DATASET:

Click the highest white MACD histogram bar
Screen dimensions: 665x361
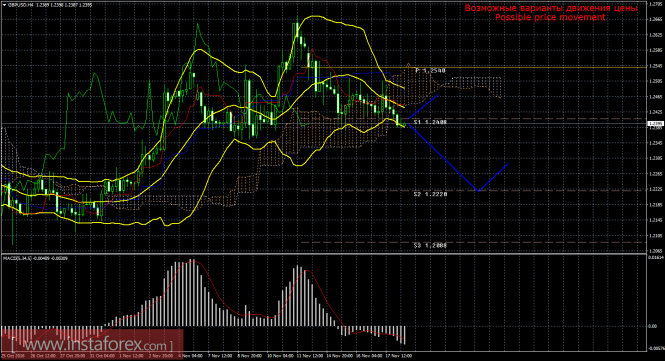click(191, 293)
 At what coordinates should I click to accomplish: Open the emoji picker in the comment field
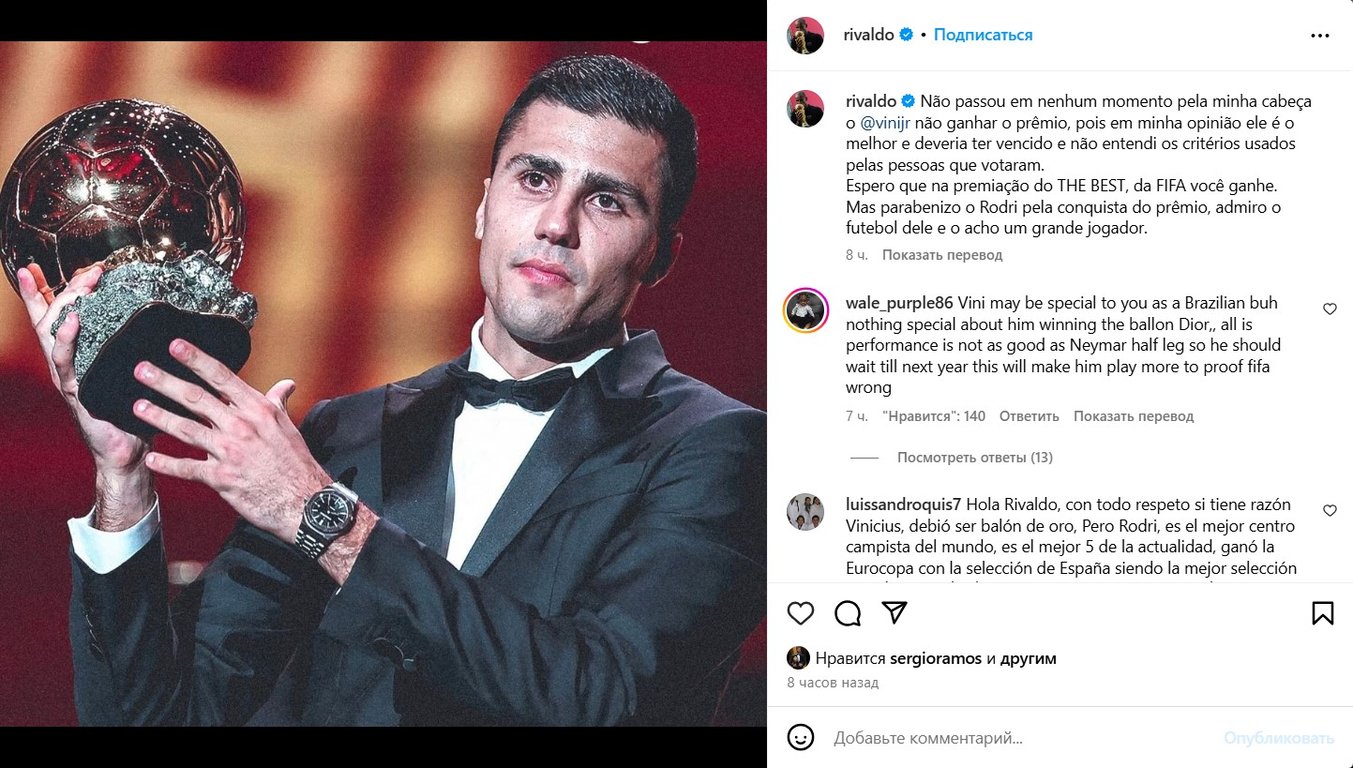(800, 737)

TASK DETAILS:
Copy only the lines running from the one that holds "At what coordinates" through the last line of the data, and include both of those lines. Do not copy any pictures.

RESPONSE:
 At what coordinates should I click to accomplish: Open the emoji picker in the comment field
(800, 737)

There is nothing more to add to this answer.